• _EXERCISE OBJECTIVE_:
In the entries below, which lines run from the one containing "Screen dimensions: 804x716" to the one containing "Image resolution: width=1135"? Copy exactly those lines, ends included, and no others.

• _WORKING DATA_:
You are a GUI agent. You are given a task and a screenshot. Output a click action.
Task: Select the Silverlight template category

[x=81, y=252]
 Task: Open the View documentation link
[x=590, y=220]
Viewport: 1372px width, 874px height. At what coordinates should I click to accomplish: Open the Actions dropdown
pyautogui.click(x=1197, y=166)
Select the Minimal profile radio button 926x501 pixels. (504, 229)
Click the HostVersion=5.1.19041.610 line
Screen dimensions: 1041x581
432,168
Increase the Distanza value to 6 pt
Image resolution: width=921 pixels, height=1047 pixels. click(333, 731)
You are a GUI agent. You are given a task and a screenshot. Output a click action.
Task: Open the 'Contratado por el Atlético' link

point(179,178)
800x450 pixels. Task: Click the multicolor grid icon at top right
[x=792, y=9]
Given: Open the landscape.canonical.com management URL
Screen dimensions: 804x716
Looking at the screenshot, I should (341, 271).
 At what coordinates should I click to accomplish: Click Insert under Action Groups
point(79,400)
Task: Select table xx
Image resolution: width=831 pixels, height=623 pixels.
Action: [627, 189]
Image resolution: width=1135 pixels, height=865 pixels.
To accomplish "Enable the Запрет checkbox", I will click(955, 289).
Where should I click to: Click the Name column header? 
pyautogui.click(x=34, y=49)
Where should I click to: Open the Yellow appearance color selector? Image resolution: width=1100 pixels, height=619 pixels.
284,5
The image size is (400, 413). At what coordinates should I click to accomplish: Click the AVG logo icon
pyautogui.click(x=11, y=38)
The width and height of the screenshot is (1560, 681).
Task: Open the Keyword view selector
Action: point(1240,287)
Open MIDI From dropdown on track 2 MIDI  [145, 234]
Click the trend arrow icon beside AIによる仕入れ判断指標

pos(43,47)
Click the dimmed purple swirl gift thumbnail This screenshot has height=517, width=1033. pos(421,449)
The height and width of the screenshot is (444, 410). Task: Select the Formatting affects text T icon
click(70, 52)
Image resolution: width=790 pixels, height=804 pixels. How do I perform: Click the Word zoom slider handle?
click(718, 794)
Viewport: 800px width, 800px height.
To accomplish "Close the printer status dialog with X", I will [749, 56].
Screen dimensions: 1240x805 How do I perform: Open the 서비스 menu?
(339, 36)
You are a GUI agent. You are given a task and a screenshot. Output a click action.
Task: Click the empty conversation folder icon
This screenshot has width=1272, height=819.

• _ANSWER BOX_:
Screen dimensions: 804x716
Looking at the screenshot, I should (341, 271).
 At what coordinates should I click to accomplish: Click Insert under Action Groups
point(79,400)
Task: Select table xx
Image resolution: width=831 pixels, height=623 pixels.
Action: [627, 189]
Image resolution: width=1135 pixels, height=865 pixels.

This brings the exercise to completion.